##### FRAGMENTO DEL DOCUMENTO #####

Salvador Dalí
Oleo sobre lienzo, 110 x 150 cm
Museo Nacional Reina Sofía. Madrid
Obra emblemática de Salvador Dalí y una de las primeras pinturas que se pueden adscribir propiamente a la época surrealista del artista.
El surrealismo, movimiento aparecido en Francia en 1924, influyó tanto en la literatura como en las artes plásticas, con una incidencia particularmente importante en la poesía y en la pintura. Heredero del dadaísmo, del que conserva el gusto por la provocación, el surrealismo también se puede considerar hijo espiritual del Romanticismo y el simbolismo, con los que comparte los valores, el lirismo, la nostalgia melancólica y la fe en la capacidad del arte para transformar el mundo. André Breton, padre de este movimiento y redactor del primer manifiesto surrealista (1924), propone el automatismo psíquico, mediante el cual se pretende expresar de palabra, por escrito o de cualquier otra forma, el funcionamiento real del pensamiento. El surrealismo se fundamenta en el mundo de los sueños y en el subconsciente, lo que lo vincula con el psicoanálisis de Sigmund Freud.
Los surrealistas no sólo invierten las tradiciones: invierten también los valores que las sustentan, constituyendo su propia galería de antepasados y rehabilitando o exaltando a poetas y artistas que habían sido menospreciados o proscritos en nombre del buen gusto. Desestiman todo lo que es claro, armonioso, equilibrado y depurado, y glorifican, por tanto, lo hermético,
maravilloso, híbrido y compuesto. Así, como podemos leer en el primer manifiesto, elaboran su propio árbol genealógico imaginario de la historia del arte, un árbol que tiene como ramas principales a Hieronymus Bosch, Brueghel el Viejo, Arcimboldo y Francisco de Goya. Del Romanticismo o, mejor dicho, del simbolismo, hacen renacer a poetas marginados u olvidados, como Arthur Rimbaud y el conde de Lautréamont, que se convierten en figuras tutelares del
movimiento, pero también a otros como Gérard de Nerval, Jules Laforgue o Tristan Corbière. Divulgan en Francia la obra de los románticos alemanes e ingleses, sin olvidar tampoco a otros pintores como Arnold Böcklin —sobre todo su obra La isla de los muertos—, James Ensor u Odilon Redon. El museo Gustave Moreau se convierte en lugar de encuentro habitual para los surrealistas, como también lo son las calles en las que las tiendas de estampas antiguas y libros de viejo comparten espacio con los tarotistas. Pero los surrealistas también encontrarán inspiración en las artes primitivas.

##### LÍNEAS DE DATOS #####

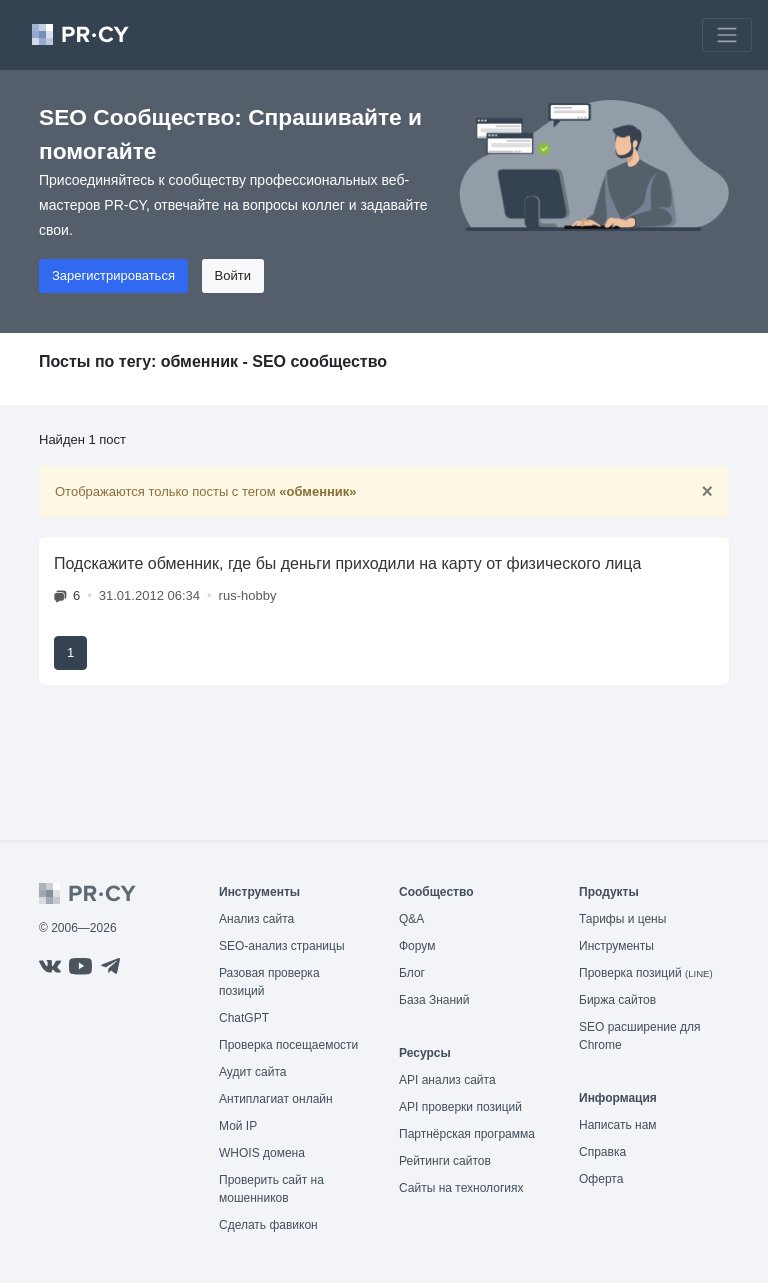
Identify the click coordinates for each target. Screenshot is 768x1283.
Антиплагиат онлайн (276, 1099)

#####

### EJERCICIO 1
¿En qué año apareció el surrealismo en Francia, según el texto sobre Dalí y el surrealismo?
### EJERCICIO 2
Escribe la continuación del texto sobre Dalí y el surrealismo a partir de su última oración.

### RESPUESTA ESCRITA 1
En 1924.

### RESPUESTA ESCRITA 2
Así pues, El gran masturbador puede inscribirse dentro de este período, dado que Dalí entra a formar parte oficialmente del movimiento surrealista en 1929, año de ejecución de la pintura. Realizada en el verano de 1929, la tela se expone en la primera muestra personal que el pintor ofrece en París, en la galería Goemans, con el título Visage du grand masturbateur.
Tanto en este óleo como en otros del mismo período, los diversos elementos se colocan alrededor de un horizonte que divide el espacio en dos mitades desiguales, disposición que recuerda las telas de Giorgio de Chirico. En la parte superior se observa un cielo azul y nítido, y en la inferior, un terreno árido que a veces se convierte en una playa. El rostro que da título al cuadro lo encontramos en la zona central de la tela. Dalí nos lo explica de esta manera:
«Representaba una gran cabeza, amarilla como la cera, muy rojas las mejillas, largas las pestañas y con una nariz imponente comprimida contra la tierra. Este rostro no tenía boca, y en lugar de la boca había pegada una langosta enorme. El vientre de la langosta se descomponía y estaba lleno de hormigas. Algunas de estas hormigas corrían a través del espacio que habría debido llenar la boca inexistente de la gran cara angustiada, cuyo extremo acababa en arquitectura y ornamentación estilo 1900. El título de la pintura era El gran masturbador».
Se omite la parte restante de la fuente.